## AUSGANGSTEXT
▼▼▼

# Relitke von Ulduar-Wo farmen?



## Yoh (8. Februar 2009)

Grüße liebe buffed community,

Ich bin vor kurzem zu den Söhnen Hodirs gestoßen. Um nun schnell zu mehr Quest zu kommen (Ruf erhöhen) wollt ich ein paar Relikte farmen gehen. Nun frag ich euch, kennt ihr gute stellen um die dinger zu farmen? Wo es gute dropp chance hat und die mobs schnell respawnen? Wäre dankbar für ein paar kleine tips 


			Dieser Inhalt steht nur eingeloggten Mitgliedern zur Verfügung.
        



Mfg Yoh


----------



## Piewacket (8. Februar 2009)

Hiho,

die Frage stellt ich mir damals auch...
Die Teile sind überall verstreut. Mein Tipp: mach erst andere quests und die Relikte droppen zwischendruch und ohne in Stress auszuarten.

LG,
Piewacket


----------



## Yangsoon (8. Februar 2009)

also ich farm die immer bei den whyrkuls oder wie die heißen und bei den harpien


----------



## Yoh (8. Februar 2009)

Jo klar aber ich will die gezielt farmen...Und nicht nur so nebenbei^^


----------



## The Betrayer (8. Februar 2009)

Das würde mich auch ma intressieren wo man die am besten "farmt"


----------



## Eratic (8. Februar 2009)

Im Donnerfall. Die Vorfahren & Ruhelosen droppen das ziemlich gut. Auch die Klagegeister daneben am Frostfeldsee (heißt der so?) haben ne relativ gute Dropprate!


----------



## Stefge (8. Februar 2009)

http://wowdata.buffed.de/?i=42780#dropped


----------



## Thornbearer (8. Februar 2009)

Ich persönlich farme die Teile in den verschneiten Ebenen. Die ZZwerge dort droppen, genau so wie die Luftelementare. Die Elemetare haben sicher nicht die höchste Dropchance, aber man farmt nebenbei Äonenluft fürs AH.... ausserdem schwenkt regelmässig mein Blick gen Himmel 


			Dieser Inhalt steht nur eingeloggten Mitgliedern zur Verfügung.


----------



## monthy (8. Februar 2009)

Verscheite Ebene würde ich auch sagen. Da hat zumindest jeder zweite einen davon. Manchmal auch jeder. Also die Droprate ist da schon sehr hoch.

Mfg


----------



## Freelancer (8. Februar 2009)

▲▲▲

## ARBEITSANWEISUNG
Schreibe aus dem Forumsthread über die Relikte von Ulduar den Abschnitt von „Im Donnerfall. Die“ bis „relativ gute Dropprate!“ noch einmal ab. Benenne dabei „Klagegeister“ in „Geister“ um. Die Zeilen werden hier nicht gebraucht.

## GESPEICHERTE ZEILEN
▼▼▼

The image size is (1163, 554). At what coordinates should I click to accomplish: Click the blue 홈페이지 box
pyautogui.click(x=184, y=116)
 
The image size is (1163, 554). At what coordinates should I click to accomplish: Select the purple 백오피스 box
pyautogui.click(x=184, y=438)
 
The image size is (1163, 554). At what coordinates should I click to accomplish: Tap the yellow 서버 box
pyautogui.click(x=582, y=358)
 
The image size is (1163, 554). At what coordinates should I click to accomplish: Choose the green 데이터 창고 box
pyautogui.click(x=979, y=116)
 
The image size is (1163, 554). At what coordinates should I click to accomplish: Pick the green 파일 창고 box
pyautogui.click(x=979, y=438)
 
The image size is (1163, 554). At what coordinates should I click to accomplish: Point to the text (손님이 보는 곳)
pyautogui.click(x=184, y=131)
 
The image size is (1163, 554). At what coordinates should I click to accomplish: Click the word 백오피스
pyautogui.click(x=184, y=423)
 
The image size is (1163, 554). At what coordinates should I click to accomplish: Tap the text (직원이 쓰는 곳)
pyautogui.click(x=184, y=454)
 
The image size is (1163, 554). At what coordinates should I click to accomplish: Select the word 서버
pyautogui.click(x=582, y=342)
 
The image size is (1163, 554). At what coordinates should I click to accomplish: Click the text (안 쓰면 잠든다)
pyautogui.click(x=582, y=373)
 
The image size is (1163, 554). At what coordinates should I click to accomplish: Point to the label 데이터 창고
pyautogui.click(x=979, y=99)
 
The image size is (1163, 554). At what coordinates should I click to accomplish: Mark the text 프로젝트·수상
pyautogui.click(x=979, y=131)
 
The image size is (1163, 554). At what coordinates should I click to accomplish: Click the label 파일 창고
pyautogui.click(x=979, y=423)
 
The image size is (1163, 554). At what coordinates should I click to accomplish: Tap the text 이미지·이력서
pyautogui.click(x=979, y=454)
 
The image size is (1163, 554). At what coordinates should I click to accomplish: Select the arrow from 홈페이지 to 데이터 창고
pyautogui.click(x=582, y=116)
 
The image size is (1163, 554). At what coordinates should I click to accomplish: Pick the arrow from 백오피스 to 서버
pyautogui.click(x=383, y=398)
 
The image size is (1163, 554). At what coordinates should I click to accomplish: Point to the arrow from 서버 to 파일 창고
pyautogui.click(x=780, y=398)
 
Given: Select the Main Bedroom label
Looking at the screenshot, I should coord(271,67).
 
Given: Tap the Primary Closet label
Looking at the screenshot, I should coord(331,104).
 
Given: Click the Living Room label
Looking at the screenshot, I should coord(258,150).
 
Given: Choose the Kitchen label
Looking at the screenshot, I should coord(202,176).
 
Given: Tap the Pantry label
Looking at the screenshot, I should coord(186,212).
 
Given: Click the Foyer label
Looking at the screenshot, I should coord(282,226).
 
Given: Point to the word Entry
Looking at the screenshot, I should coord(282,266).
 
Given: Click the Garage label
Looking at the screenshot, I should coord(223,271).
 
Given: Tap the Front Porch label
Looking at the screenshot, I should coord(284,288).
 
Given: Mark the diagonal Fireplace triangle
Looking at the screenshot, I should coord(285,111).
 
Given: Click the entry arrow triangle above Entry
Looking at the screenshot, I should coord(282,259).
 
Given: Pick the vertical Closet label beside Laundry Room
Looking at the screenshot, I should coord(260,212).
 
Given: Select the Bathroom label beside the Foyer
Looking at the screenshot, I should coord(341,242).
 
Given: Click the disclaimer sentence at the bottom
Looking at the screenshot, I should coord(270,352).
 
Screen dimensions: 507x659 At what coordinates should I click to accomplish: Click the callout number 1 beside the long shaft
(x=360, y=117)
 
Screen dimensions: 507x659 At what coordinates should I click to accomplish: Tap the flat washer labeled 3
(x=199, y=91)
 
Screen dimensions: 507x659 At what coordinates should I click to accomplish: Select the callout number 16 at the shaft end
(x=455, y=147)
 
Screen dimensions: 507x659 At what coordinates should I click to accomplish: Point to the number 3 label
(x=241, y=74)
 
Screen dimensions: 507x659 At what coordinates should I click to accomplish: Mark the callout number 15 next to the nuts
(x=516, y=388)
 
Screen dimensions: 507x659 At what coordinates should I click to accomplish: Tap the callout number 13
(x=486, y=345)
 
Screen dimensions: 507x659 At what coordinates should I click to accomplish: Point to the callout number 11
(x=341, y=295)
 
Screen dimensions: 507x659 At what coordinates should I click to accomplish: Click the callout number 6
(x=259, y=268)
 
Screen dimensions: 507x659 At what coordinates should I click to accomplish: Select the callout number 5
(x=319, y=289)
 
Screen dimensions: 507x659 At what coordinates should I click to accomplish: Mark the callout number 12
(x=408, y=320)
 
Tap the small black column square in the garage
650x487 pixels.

▲▲▲
▼▼▼

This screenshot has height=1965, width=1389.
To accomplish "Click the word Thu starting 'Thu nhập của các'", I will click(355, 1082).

▲▲▲
▼▼▼

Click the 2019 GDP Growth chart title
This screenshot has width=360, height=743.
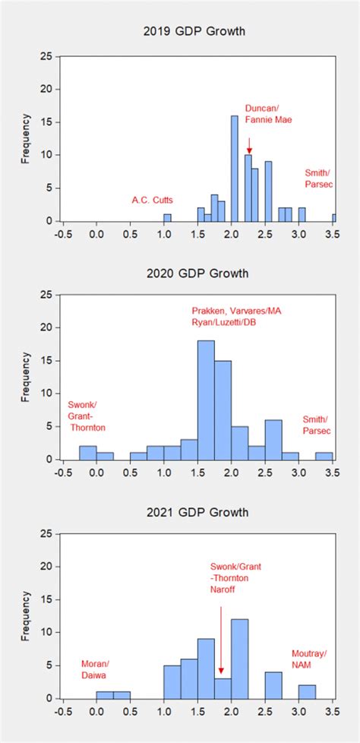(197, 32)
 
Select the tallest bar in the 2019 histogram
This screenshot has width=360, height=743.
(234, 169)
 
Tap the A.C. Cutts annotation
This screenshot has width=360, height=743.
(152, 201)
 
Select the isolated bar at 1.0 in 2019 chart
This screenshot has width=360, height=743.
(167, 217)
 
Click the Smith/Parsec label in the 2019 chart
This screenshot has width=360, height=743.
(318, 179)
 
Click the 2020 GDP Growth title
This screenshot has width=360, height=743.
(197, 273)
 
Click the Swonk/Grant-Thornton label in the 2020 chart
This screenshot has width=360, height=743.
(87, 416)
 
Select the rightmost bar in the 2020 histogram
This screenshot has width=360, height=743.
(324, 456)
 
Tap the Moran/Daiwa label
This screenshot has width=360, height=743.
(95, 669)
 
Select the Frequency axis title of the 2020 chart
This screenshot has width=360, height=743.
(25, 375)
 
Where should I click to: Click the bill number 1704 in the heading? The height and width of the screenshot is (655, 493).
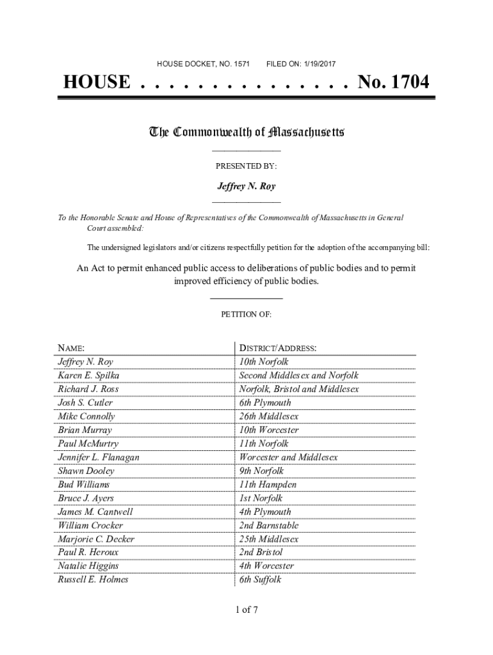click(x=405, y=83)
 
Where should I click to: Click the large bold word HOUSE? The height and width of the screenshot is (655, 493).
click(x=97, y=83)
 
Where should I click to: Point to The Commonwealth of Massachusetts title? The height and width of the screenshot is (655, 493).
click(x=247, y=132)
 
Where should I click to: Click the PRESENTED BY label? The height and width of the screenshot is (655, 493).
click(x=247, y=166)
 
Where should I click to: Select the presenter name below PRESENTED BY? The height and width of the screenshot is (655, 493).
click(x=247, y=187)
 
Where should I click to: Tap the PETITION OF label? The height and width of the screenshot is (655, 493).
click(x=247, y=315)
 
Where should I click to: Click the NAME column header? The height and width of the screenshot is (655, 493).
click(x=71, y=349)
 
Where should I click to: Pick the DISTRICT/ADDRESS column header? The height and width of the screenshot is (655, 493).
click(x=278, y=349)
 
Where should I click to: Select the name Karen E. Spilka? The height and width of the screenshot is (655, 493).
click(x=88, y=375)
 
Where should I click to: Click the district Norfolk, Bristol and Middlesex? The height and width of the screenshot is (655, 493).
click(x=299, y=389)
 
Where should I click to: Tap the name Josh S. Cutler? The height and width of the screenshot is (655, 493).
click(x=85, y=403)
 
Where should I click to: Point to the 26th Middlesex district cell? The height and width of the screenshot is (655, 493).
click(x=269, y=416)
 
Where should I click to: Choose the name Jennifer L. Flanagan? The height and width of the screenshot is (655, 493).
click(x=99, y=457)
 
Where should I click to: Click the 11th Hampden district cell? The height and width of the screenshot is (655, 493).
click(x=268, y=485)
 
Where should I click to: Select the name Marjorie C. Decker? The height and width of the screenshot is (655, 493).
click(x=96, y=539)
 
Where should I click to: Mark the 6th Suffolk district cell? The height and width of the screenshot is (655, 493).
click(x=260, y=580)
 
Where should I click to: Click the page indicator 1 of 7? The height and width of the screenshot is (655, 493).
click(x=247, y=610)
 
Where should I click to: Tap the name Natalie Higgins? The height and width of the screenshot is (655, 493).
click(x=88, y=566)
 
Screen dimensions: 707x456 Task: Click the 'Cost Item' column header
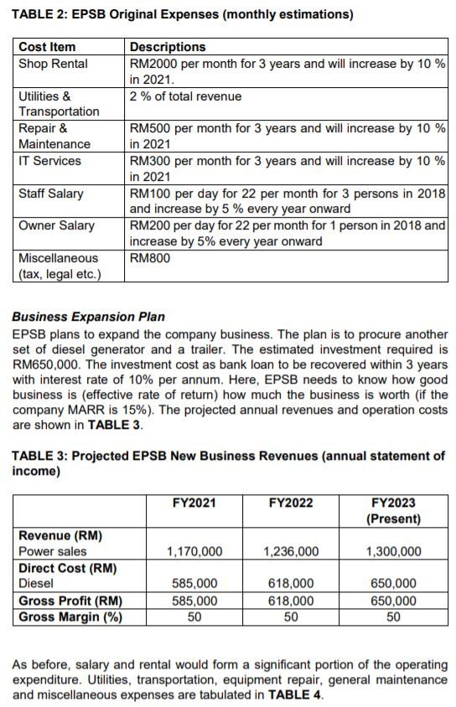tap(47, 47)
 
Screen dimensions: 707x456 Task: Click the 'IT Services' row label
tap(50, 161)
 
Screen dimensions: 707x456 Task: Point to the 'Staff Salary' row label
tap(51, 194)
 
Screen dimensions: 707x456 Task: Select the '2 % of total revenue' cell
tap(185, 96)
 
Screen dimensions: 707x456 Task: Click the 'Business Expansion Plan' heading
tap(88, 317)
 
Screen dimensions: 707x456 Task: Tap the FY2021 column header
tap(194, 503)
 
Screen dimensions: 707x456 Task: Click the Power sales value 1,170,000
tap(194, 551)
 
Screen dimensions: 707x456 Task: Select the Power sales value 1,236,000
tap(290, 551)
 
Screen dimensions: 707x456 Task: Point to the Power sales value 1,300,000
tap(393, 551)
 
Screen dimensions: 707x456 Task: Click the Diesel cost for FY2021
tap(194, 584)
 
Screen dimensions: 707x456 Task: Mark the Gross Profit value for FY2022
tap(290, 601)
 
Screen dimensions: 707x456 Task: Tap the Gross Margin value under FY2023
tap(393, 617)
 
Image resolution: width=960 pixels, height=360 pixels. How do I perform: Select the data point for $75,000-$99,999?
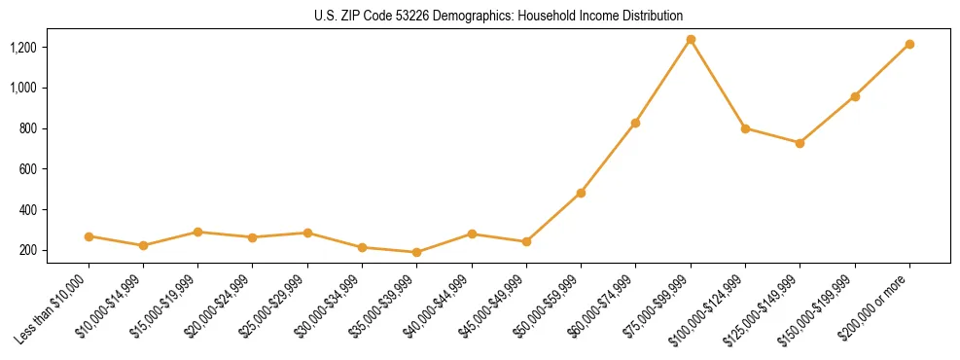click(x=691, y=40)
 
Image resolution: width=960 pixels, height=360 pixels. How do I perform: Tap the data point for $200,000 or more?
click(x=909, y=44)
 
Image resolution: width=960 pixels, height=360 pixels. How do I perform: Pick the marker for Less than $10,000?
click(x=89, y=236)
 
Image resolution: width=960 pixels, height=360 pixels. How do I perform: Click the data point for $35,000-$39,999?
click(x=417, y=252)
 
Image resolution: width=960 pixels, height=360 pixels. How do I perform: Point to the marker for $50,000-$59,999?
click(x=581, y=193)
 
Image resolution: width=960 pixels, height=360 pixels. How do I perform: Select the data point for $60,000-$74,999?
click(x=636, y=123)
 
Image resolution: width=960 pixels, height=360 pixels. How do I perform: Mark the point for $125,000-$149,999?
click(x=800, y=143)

▲▲▲

## LÖSUNG
Im Donnerfall. Die Vorfahren & Ruhelosen droppen das ziemlich gut. Auch die Geister daneben am Frostfeldsee (heißt der so?) haben ne relativ gute Dropprate!